I think it odd that when he was here he chose to go to Sherbrooke Forest and copy out the calls of lyrebirds. Lyrebirds are mimics, known to imitate other bird songs, but even sounds of the forest like chainsaws and mobile phones. I keep looking out for Messiaen’s Australian compositions on CD, but am more content still listening to the sounds of my own garden.

If all artificial sounds in our world – radios, clocks, helicopters – went silent, nature left alone with the sounds, what would we hear? Insects twittering, leaves bristling, rain stopping, trees creaking, but mightily and most wondrously, best of all, the shrieks of the lorikeets. They arrive early on autumn mornings, when the gums flower. Climbing over the branches, their coat of many colours and raucous attention to business is like some cosmic joke to which even they don’t fully know the answer. Who cares? Something reconnects in the brain.

Autumn reminds us of rarity. We are captive to mortality. One day while washing up I noticed through the kitchen window, a large grey and white bird. It was an unknown, a stray maybe into these parts. It flapped along the top of the back palings, taking a rest? Transfixed, I waited till it departed. The glossy bird book, opened out on the table, rife with Latin names and feeding habits, said it was probably a cuckoo-shrike, nomadic across Australia and the archipelago to the North, though I couldn’t be completely sure. I measured the mystery of its arrival and departure on the tiny map included.

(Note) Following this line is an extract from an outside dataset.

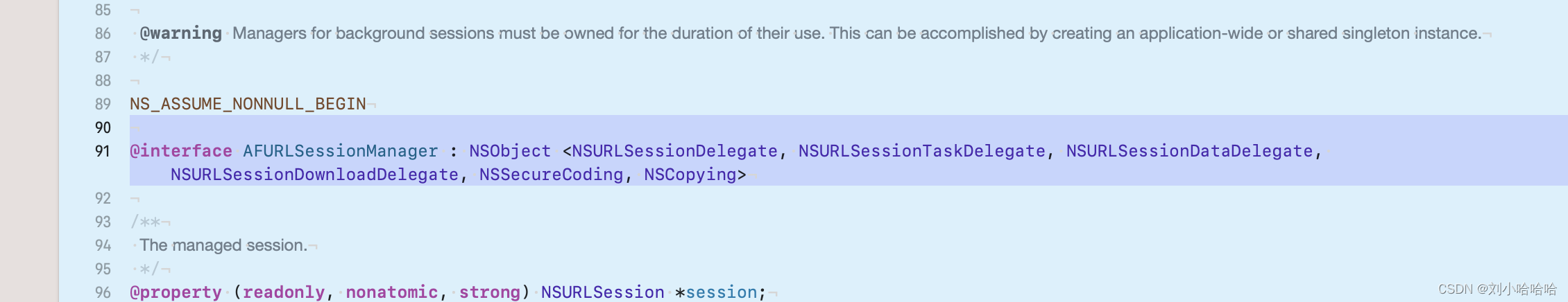
Task: Click line number 96 in gutter
Action: click(103, 292)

But more charmed than the drifter to my garden is the local who makes only rare appearances. Of these certainly the prize moment is at night, quietly, a visit from a wonder. It is a chunk of timber, a friend of the cold, and that shock of recognition. “Oh, hello!” I say correctly, as one does to someone deeply respected who suddenly enters vision. There is not a movement. Above the rooftops the moon is bright already. It is a tawny frogmouth. He outstares me, as if to say. “Who was here first?”